_About this task_.
Output each line from the one that contains "Image resolution: width=960" to the final line of the data below, exactly, and include nothing else.

_Input data_.
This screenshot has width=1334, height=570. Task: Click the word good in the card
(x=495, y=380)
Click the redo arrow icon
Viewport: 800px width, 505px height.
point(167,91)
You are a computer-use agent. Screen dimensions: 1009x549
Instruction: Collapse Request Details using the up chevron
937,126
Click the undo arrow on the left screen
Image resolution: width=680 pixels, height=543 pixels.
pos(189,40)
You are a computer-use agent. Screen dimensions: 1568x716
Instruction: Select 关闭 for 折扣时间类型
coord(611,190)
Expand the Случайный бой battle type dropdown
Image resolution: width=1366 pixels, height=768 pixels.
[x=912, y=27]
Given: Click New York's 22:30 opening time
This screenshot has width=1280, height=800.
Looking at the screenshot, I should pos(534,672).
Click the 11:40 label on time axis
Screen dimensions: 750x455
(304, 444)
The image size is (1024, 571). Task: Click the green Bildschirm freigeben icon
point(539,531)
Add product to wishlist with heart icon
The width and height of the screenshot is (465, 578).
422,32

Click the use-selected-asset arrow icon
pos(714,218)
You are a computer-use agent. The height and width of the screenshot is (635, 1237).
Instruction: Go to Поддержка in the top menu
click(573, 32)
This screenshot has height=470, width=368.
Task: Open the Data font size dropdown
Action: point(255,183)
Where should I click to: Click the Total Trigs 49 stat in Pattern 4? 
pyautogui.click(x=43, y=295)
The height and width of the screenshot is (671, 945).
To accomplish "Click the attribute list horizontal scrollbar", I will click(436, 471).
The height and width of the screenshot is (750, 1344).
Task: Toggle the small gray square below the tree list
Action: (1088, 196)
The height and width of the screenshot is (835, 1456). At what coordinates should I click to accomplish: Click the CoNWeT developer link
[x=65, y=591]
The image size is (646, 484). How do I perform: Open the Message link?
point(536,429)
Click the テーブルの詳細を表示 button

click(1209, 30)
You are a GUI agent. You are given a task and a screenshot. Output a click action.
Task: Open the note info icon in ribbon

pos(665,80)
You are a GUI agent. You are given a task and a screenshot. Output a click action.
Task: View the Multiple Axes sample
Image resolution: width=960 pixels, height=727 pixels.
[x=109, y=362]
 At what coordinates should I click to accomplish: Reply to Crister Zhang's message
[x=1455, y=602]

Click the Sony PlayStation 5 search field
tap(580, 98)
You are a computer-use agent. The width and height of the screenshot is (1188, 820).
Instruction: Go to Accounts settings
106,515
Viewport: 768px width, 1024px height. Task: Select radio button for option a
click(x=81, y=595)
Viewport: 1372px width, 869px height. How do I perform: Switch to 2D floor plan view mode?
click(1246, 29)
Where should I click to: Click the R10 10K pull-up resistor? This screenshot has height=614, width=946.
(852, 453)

_Solution to this problem_.
Image resolution: width=960 pixels, height=727 pixels.
[x=109, y=362]
 At what coordinates should I click to accomplish: Reply to Crister Zhang's message
[x=1455, y=602]

Click the Sony PlayStation 5 search field
tap(580, 98)
You are a computer-use agent. The width and height of the screenshot is (1188, 820).
Instruction: Go to Accounts settings
106,515
Viewport: 768px width, 1024px height. Task: Select radio button for option a
click(x=81, y=595)
Viewport: 1372px width, 869px height. How do I perform: Switch to 2D floor plan view mode?
click(1246, 29)
Where should I click to: Click the R10 10K pull-up resistor? This screenshot has height=614, width=946.
(852, 453)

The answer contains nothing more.